Анхель всегда с таким удовольствием представлял себе смерть Гленн, представлял, как втыкает лезвие в её шею и смотрит, как она захлёбывается собственной кровью, протягивая к нему скрюченные пальцы и пытаясь выхватить у него единственный оставшийся портрет своего убого сыночка. Да, он непременно бы стоял и кромсал его лезвием самого острого в доме ножа, глядя на то, как беспомощно дёргается эта сука в своих предсмертных судорогах. Он мечтал именно о такой красивой и одновременно грязной её смерти, искренне веря, что только собственной кровью Гленн Аткинсон сможет смыть все годы его унижений и боли.
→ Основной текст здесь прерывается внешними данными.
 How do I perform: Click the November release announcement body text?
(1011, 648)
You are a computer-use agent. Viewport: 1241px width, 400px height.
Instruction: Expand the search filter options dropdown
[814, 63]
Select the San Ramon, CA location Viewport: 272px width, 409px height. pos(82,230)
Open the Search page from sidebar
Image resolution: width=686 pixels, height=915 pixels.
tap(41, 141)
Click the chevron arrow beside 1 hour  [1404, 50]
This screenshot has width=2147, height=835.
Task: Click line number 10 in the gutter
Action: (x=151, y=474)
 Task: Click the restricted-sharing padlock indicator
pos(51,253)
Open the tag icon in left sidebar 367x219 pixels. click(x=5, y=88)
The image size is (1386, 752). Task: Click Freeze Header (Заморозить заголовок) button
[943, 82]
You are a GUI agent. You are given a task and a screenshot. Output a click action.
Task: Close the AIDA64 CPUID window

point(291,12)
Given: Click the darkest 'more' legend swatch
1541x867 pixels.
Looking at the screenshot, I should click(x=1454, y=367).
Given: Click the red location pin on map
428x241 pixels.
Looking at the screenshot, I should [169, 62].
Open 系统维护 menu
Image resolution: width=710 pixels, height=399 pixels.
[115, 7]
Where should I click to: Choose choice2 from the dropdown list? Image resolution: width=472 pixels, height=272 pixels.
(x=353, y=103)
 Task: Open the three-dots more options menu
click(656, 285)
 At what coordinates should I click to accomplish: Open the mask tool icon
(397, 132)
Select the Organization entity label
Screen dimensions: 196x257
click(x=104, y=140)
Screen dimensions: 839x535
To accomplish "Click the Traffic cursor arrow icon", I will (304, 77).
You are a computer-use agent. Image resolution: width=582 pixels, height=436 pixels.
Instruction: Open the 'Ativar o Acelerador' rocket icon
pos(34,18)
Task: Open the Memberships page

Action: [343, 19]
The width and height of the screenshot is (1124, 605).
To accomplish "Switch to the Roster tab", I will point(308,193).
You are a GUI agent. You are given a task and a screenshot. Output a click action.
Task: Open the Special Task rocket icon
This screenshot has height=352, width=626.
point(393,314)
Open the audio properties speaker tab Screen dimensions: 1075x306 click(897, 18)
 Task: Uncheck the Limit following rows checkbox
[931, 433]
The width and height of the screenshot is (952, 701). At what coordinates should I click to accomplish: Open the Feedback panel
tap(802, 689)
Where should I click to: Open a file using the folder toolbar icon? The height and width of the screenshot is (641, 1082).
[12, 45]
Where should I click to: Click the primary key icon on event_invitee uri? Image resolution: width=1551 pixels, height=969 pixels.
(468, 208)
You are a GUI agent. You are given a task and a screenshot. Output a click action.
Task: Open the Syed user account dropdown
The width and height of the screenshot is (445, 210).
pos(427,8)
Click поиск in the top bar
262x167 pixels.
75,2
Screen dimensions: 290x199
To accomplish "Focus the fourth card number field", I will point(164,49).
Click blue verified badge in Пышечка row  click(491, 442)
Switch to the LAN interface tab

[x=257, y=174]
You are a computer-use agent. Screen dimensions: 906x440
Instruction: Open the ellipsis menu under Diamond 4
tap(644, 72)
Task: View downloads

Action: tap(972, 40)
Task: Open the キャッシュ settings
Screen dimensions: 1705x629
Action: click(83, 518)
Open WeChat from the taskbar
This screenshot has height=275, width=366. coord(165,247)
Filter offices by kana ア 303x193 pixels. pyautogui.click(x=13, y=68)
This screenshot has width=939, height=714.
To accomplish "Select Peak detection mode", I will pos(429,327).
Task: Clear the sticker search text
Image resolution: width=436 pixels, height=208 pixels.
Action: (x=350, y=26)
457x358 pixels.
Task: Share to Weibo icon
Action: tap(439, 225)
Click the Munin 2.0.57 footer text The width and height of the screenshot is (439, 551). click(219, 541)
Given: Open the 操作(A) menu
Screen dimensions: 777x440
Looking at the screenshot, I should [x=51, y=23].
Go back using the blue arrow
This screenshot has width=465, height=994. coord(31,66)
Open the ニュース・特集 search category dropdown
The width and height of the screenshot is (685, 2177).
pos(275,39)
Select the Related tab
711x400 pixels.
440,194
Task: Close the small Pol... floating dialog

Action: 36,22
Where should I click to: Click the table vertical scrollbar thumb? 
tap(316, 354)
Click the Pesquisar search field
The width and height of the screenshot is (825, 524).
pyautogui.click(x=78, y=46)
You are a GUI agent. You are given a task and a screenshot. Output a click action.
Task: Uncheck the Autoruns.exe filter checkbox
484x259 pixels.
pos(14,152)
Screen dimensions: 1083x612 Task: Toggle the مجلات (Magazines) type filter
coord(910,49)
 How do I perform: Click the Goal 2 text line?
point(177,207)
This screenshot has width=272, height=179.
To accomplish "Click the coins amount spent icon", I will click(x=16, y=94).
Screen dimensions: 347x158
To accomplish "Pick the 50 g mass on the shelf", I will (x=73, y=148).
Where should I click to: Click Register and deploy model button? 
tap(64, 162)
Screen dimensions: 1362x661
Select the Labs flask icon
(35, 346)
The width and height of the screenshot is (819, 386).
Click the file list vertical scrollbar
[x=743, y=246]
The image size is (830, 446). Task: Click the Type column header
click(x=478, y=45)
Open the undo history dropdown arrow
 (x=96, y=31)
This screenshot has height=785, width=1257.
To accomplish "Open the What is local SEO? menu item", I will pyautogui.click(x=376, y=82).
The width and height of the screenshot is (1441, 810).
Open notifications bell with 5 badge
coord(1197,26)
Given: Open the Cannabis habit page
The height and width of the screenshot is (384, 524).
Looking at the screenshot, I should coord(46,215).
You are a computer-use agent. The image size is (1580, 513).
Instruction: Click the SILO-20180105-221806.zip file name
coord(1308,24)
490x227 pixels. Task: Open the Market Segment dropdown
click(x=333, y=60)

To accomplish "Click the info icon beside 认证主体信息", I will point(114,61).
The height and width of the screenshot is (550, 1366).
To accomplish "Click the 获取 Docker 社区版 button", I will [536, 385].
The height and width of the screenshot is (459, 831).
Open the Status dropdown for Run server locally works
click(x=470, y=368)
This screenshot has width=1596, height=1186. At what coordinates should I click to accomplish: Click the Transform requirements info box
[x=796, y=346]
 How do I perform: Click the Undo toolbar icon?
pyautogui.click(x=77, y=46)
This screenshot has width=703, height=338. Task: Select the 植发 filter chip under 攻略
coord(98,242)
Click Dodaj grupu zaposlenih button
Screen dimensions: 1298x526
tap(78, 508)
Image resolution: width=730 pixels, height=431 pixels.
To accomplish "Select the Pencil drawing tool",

К сожалению, когда-то он был слишком слаб, и от него зависело слишком мало. Сумасшедшая тварь сдохла совершенно по-другому, и он до сих пор не смог простить ей этого. Того, что не корчилась в предсмертных конвульсиях и в мольбах пощадить её, а просто однажды не проснулась. Впоследствии он не раз будет анализировать свою жизнь и придёт к мнению, что именно это и стало самым большим разочарованием в ней. Тот день, когда посеревший лицом и вмиг осунувшийся Барри сообщил, что Гленн нет. Он плакал, повторяя сквозь громкие мерзкие всхлипы: «Её больше нет. Нашей мамы больше нет, Бэнни». И тогда Анхель побежал в спальню, чтобы убедиться в этих словах, чтобы кричать этой бессердечной дряни, что она не смеет уходить вот так…ведь он почти решился. Он запрыгнул на кровать и пинал ногами её белое лицо с посиневшими губами, призывая встать, пока в комнату не вбежал её муж и не оттащил от трупа мальчика. Придурок всерьёз предположил, что ребёнок настолько проникся смертью психованной мрази, что успокаивал его, прижимая к своей груди и продолжая отвратительно рыдать ему в ухо.

Единственное, что успел сделать мальчик — это всё-таки исполосовать на мелкие лоскутки портрет их мёртвого сына, который Аткинсон собирался положить в гроб к своей жене. Иногда мальчик думал о том, что мужчина хотел сделать это с целью облегчения, отпустить всё, что было связано с полоумной бабой и её главным пристрастием. Словно отдавал свой последний долг ей…или последнюю плату за собственную свободу. Иначе зачем отцу расставаться с последней фотографией своего ребёнка? Мальчику было плевать. С некоторых пор он ненавидел всю эту троицу одинаково. Никчёмного пацана, на место которого его взяли, словно собачонку из приюта, сбрендившую мамашу и равнодушного папашу, безразлично смотревшего, как его свихнувшаяся жена изводит невиновного ребёнка.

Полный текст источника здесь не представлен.